At this point I had to decide what to do about my scheduled surgery. I decided to get another opinion. I have a friend who is a sports med DO (should have seen her first) for a major college in Colorado. She ran all the scans and found my impingements, on the front of one hip, and in the back of the other. She also found my entire spine was slightly angled, so essentially my entire core was in a bit of a corkscrew. She felt confident that because of my success so far with FAI Fix and my ability to receive training as a former dancer, I should not move forward with surgery, and should continue with physical therapy.

I actually have not yet gone to physical therapy now a few months later. I had to cancel because of a child’s illness and just haven’t found the time, but I have been continuing with the FAI Fix program. I would say I was extremely dedicated for the first two months, and got myself back to “normal”. In the business of life, I’m not currently as dedicated, however on several occasions now I will get that throb in my glute, and I’m able to stretch it out with a targeted stretch. Or, I’ll feel pinching in my inner groin and I’ll stretch it out and do some tissue work, and get relief.

I don’t sit as much in general. I’m standing as I type this and alternating some stretches on each leg. I spend more time on the floor casually doing stretches as I play with my kids. I do hip hinges while a kid is hanging on my back (works really great actually at 40 pounds!). I squeeze my glutes and hams ALL the time. Absolutely as a ballet dancer my quads were overdeveloped in comparison to the backside.

My friend really helped me make sense of my struggles as a dancer, too. The tilted spine explains why turns were difficult; I would tend to fall easily turning towards my curve and had a hard time making the rotations turning against my curve. I feel so much better now about my flexibility issues because it wasn’t ever a flexibility issue (in fact in my table exam my friend told me I’m quite flexible still).

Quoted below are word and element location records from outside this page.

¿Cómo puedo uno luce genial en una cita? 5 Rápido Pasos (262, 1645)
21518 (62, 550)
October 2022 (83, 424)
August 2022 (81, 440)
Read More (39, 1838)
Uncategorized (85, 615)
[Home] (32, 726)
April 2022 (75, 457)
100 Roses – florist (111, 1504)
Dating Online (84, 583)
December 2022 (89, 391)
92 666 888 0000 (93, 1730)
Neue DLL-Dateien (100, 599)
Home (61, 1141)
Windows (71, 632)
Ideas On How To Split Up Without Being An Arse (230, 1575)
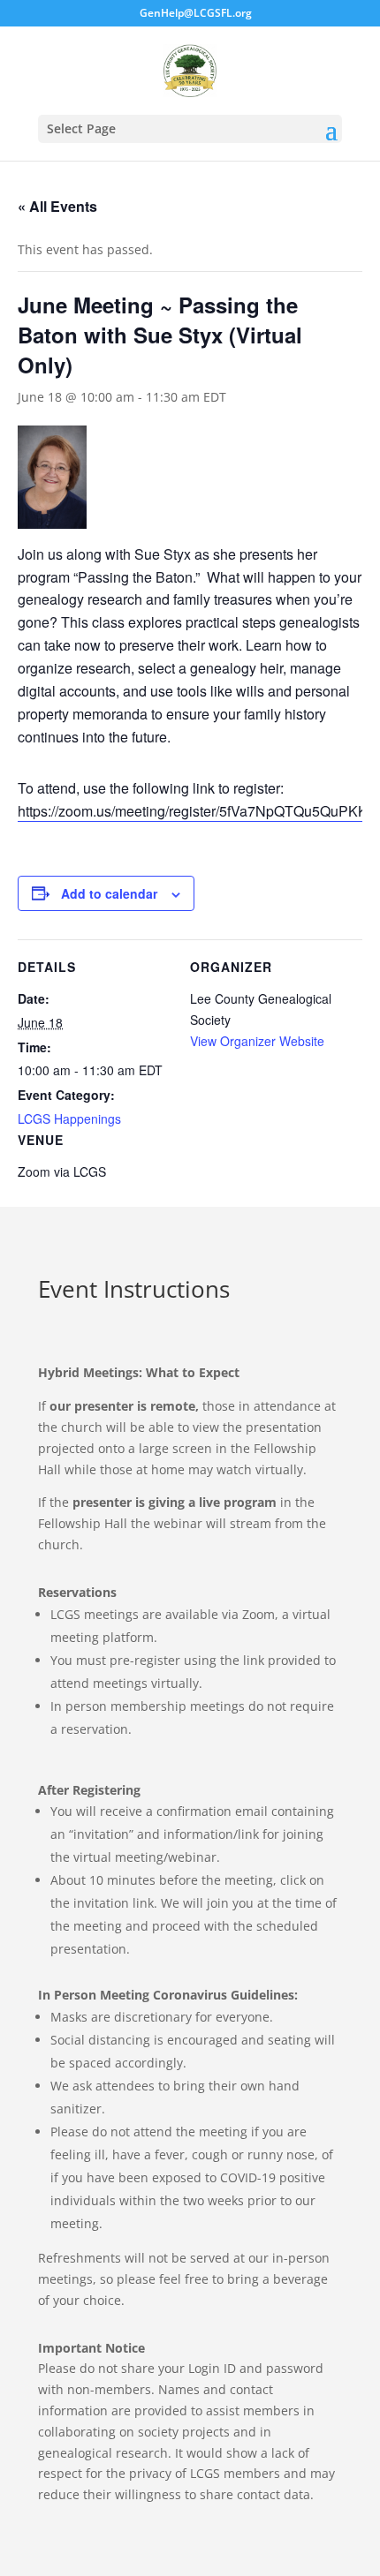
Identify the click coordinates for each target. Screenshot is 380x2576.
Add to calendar (109, 893)
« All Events (57, 206)
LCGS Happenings (69, 1118)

It’s the mechanical structure of my hips that was always the issue.

I love how this program has helped me put all of the data together to make sense of how MY body works. I just love how careful all of the videos in FAI Fix are in addressing the very specific dynamics of the muscles and body positioning to retrain your body properly. I also love the new mindset I now have that anywhere there is pain in a muscle, I can actively work to relieve it instead of just lying around in agony popping pills.

I have such a new outlook on how amazing the body is at retraining and self-healing. I will admit part of the reason I’ve slowed down on my “hip work” is because I really like to workout HARD and sometimes it was just feeling like “old lady exercises” after a while. So I am excited to sort of have all of the exercises in my knowledge bank and do them throughout my day, and hopefully progress back into harder workouts. I’ve just purchased the athletes program and have not started it yet, but I am very excited to work myself up to new challenges that are good for my body!

THANK YOU SO MUCH! I am seriously eternally grateful for this program, and I hope to never have hip surgery again!! I have told so many people with aches and pains to follow Upright Health. You guys are amazing!